Ещё собой овладевает он
С трудом. Но дрожь рожденья бьёт поля,
И роженицей старою земля,
В крови распластанная, в муках, дышит
И прорастанье чутких звуков слышит
В себе – предвестье
Будущей души.
1981

«…А ты воркуешь, как сухая гречка…»

…А ты воркуешь, как сухая гречка,
лилово-дымчатый мой, сумрачный язык,
скребёшь ты горло остро. Словно печка,
гудишь-стучишь внутри, к огню привык
и к напряженью. Звуки, словно в ступе,
толчёшь в себе. И, интонация струпья
с себя стряхая – «может, правда, груб я», —
– со скользкой болью, с дерзостным смиреньем
в себе хранишь ты стержень выраженья.
1981

Пражский дождь

Европу, словно лютню, юный дождь
Тревожит пальцами и трепетно и чутко
И будит звуки. На скользящей дудке
Свистит, кидая шалый ветер в дрожь.
Улитками древесными века
Вдоль длинных городских морщин влекутся
И влагою воспоминаний ткутся,
И город спит и дышит, как река.
1981

Осень, осень

Небытие – источник бытия,
Его основа.
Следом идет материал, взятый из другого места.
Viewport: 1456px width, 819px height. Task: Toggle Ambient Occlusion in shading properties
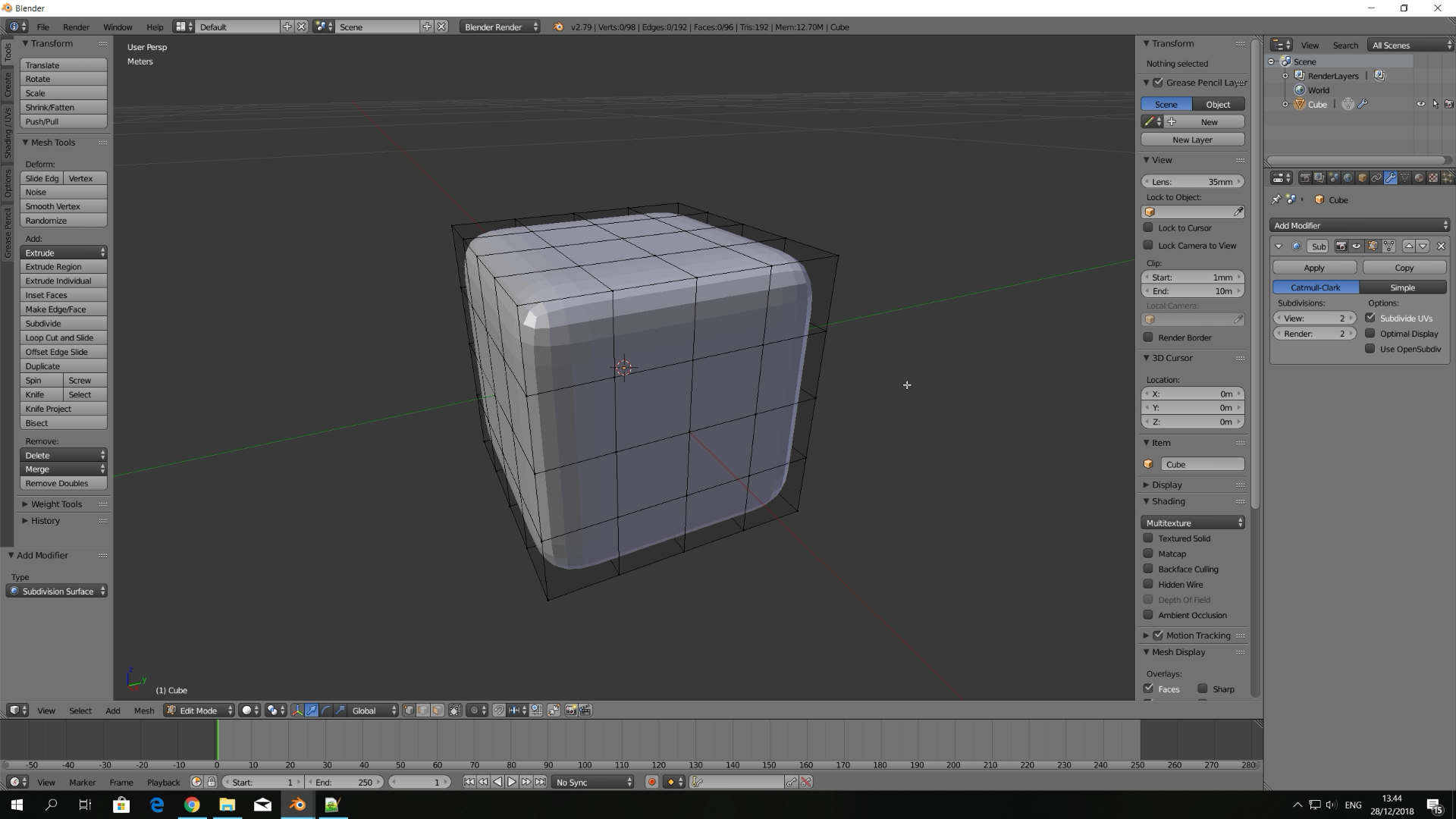[1149, 615]

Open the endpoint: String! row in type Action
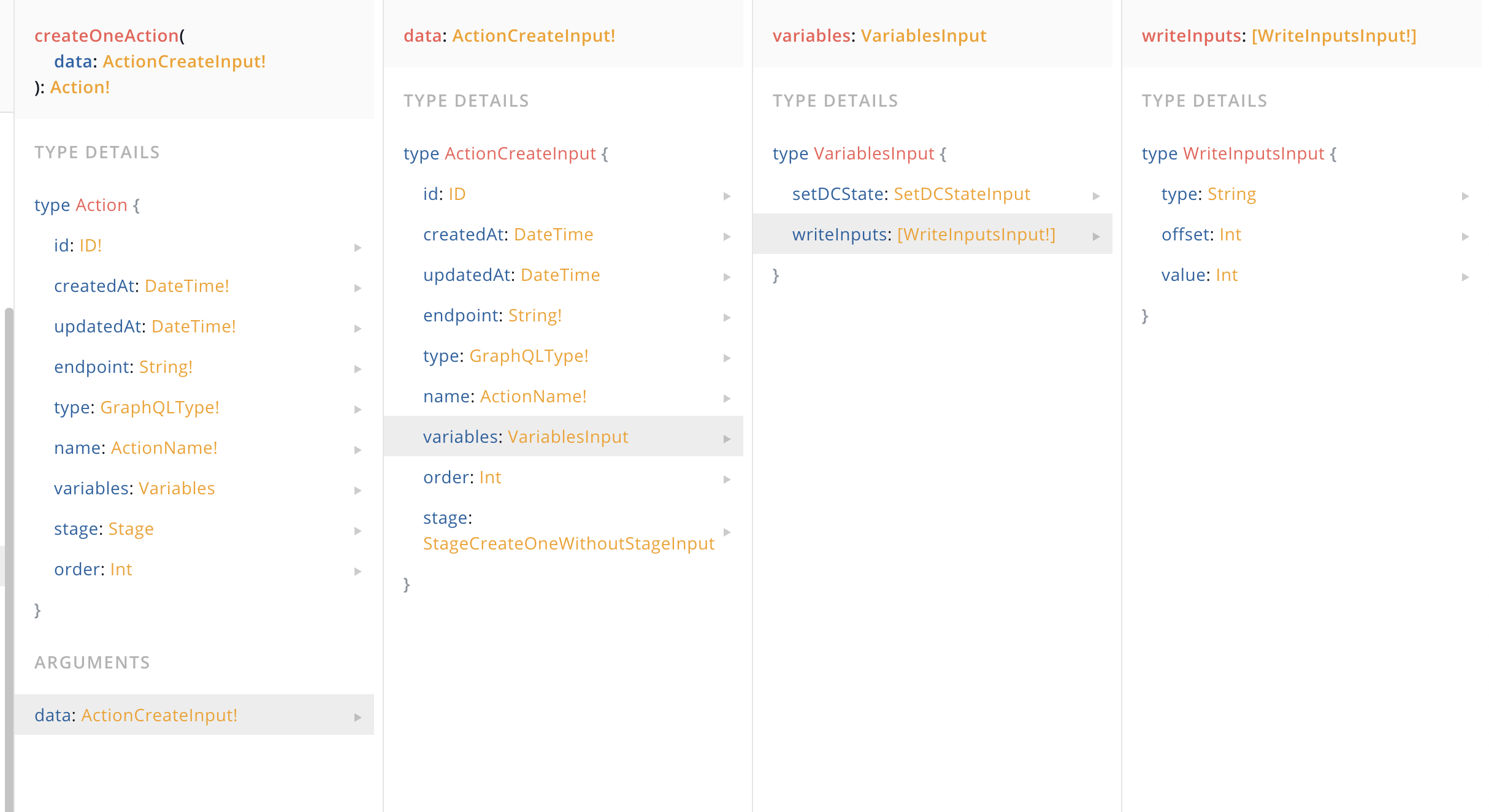194,367
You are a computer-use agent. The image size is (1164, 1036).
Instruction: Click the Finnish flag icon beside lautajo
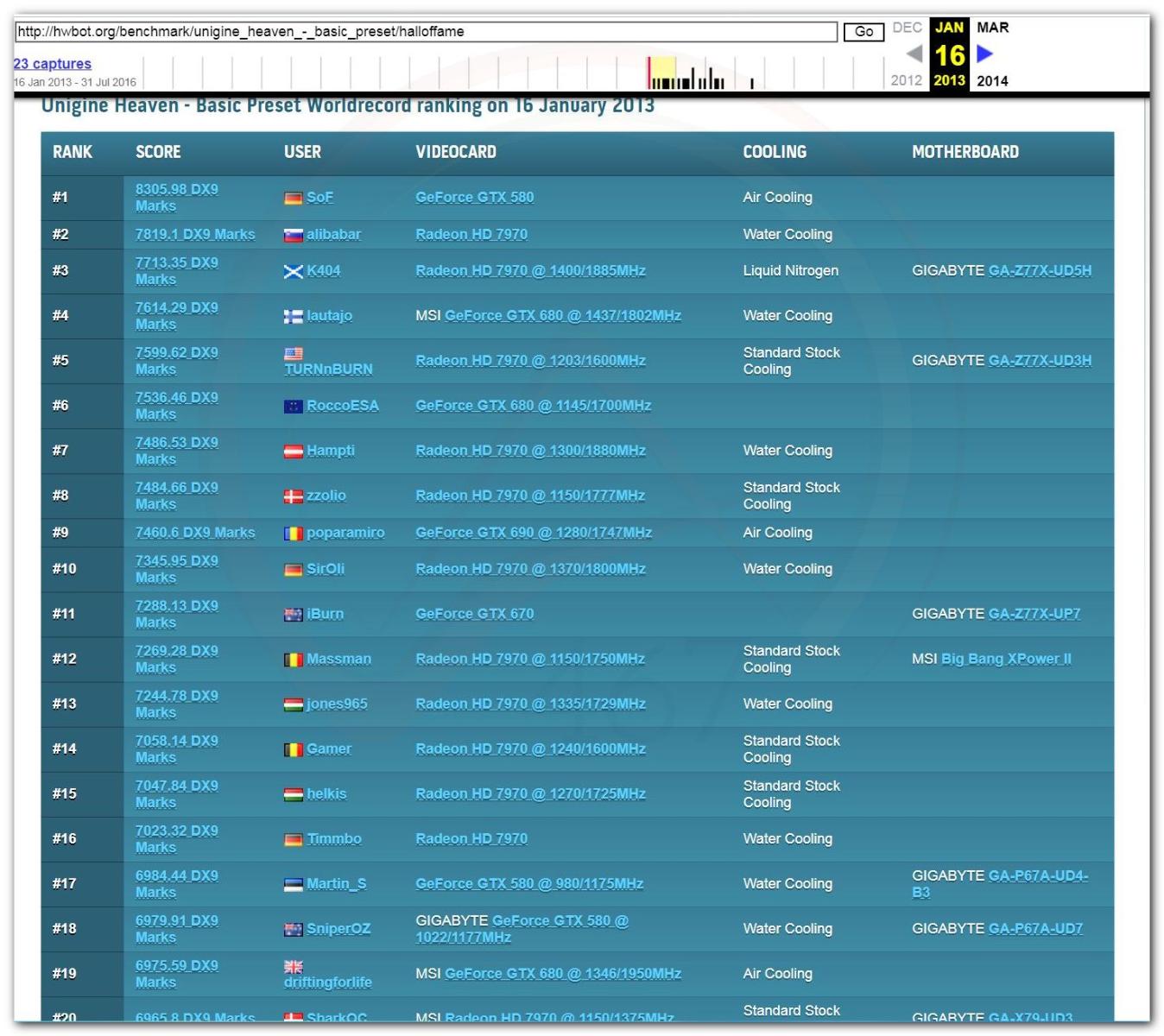tap(293, 316)
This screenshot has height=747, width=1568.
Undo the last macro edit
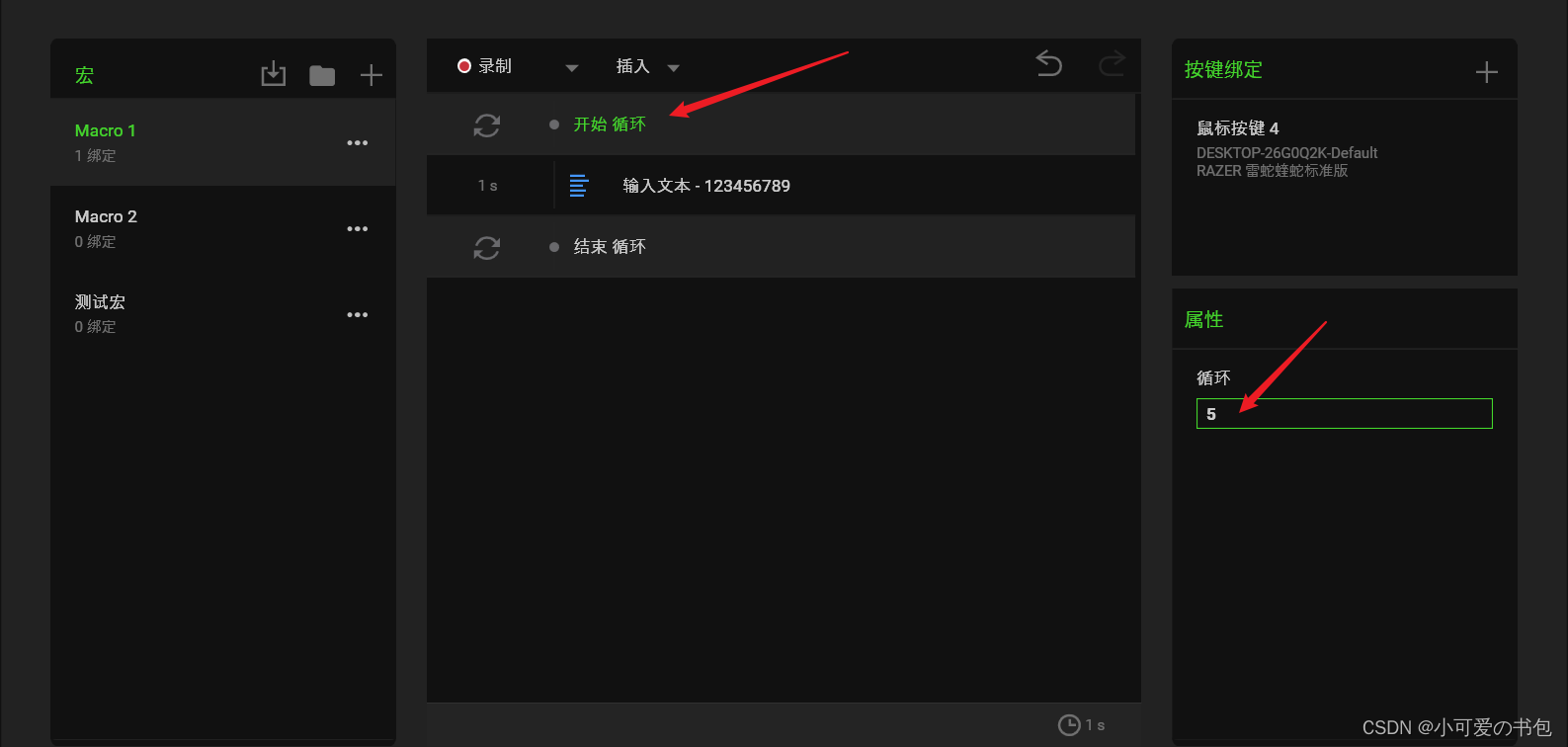[x=1049, y=64]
Тонкого литья
Гудящий колокол – бытийственная осень.
Мир горек, как в осеннем небе просинь.
Глубокой, плотной осенью всё ближе
К небытию спускаешься. Всё жиже
Материи обманчивая плоть.
Ещё нас может ранить, уколоть
Какой-нибудь пустяк, налипший на
Поверхность дня… Но всё уже сполна
Исчерпано, и призрачны все дни,
Из снов и мнений сотканы они.
А мир так тих, что даже не тревожен.